Severe aplastic anemia (SAA), characterized by pancytopenia and a hypocellular marrow, has heterogenous pathophysiologic mechanisms including a stem-cell defect or a T-cell disease. Immunosuppressive (IS) therapy based on antilymphocyte globulin (ALG) and cyclosporine (CsA) improved the response rate in patients with SAA not eligible for stem cell transplantation. The goal of IS regimens in SAA is elimination of T cells effecting the immune-mediated destruction of hematopoietic progenitor and stem cells. Increased levels of soluble interleukin-2 receptor (sIL2R) have been detected in patients with high immune activity such as autoimmune diseases, allograft rejection, and severe infection. Twenty-eight patients with SAA (15 males and 13 females, median age 27 years, range 16–62) were given an ALG (Lymphoglobuline, Institut Pasteur Merieux, 15mg/kg/day intravenously from day 1 to 5) and CsA (5mg/kg/day orally from day 12 to 180). We measured the serum sIL2R levels using ELISA test kit (CELLFREE IL-2R Medex, Kyowa, Japan) in 28 patients with SAA before and after therapy with ALG+CsA. The mean serum sIL2R levels at baseline, 7 and 60 days after ALG treatment were 572.8 pg/ml (range 181–1715), 2156.3 pg/ml (range 211–7315) and 488.0 pg/ml (range 168–1411), respectively.

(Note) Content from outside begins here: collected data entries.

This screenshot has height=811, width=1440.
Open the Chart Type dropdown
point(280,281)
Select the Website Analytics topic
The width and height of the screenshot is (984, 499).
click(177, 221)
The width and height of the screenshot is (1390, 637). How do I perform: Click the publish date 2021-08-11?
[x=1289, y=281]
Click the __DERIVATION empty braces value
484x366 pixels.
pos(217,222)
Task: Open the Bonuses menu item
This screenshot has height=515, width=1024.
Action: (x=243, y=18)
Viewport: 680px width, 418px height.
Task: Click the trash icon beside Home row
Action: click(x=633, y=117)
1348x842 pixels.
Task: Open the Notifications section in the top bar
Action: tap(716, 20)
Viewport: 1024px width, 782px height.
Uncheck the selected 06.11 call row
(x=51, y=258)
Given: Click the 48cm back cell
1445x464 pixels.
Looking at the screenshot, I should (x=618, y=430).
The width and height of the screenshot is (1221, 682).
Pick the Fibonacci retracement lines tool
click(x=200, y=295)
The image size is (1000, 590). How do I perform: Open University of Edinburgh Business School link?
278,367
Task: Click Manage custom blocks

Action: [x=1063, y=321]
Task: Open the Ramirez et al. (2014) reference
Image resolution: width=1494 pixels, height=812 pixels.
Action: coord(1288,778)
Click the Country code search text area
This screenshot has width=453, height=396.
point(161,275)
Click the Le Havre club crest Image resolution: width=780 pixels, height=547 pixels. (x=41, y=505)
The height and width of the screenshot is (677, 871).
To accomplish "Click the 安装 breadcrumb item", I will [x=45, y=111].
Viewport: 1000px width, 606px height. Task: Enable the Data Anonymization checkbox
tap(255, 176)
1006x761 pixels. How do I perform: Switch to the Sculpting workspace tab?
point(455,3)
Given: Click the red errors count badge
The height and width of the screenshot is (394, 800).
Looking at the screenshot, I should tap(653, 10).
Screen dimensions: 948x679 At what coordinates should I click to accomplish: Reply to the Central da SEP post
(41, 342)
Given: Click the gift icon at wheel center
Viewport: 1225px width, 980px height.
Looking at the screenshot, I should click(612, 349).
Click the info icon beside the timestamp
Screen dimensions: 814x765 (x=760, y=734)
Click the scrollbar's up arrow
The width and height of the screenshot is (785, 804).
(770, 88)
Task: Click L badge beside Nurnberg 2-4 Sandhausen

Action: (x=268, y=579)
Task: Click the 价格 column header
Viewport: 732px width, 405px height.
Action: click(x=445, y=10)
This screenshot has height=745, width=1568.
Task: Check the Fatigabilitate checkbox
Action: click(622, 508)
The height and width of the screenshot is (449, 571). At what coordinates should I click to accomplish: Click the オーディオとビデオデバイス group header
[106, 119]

The baseline sIL2R levels were significantly higher in our patients when compared with normal control subjects (n=26, 379±164 pg/ml, P=0.01). Overall response, defined as transfusion independence, was achieved in 12/28 (42.9%) patients on 180 days after treatment. The baseline serum sIL2R levels were elevated more than the normal control mean+1SE (541 pg/ml) in 7 of 12 patients with response but in 4 of 16 without response (Pearson Chi-Square, P=0.047). According to the baseline sIL2R levels, the positive predictive value (the number of patients with response/>control mean+1SE) was 63.6% (7/11) and the negative predictive value (the number of patients who failed to obtain the response/<control mean+1SE) was 70.6% (12/17). The sIL2R levels on both day 7 and 60 did not show any difference between the groups. Overall, these findings demonstrate that serum sIL2R levels increase in patients with aplastic anemia. Pretreatment serum levels of sIL2R might be closely related to clinical outcome following IS therapy, reflecting the immunological abnormalities in individual patients.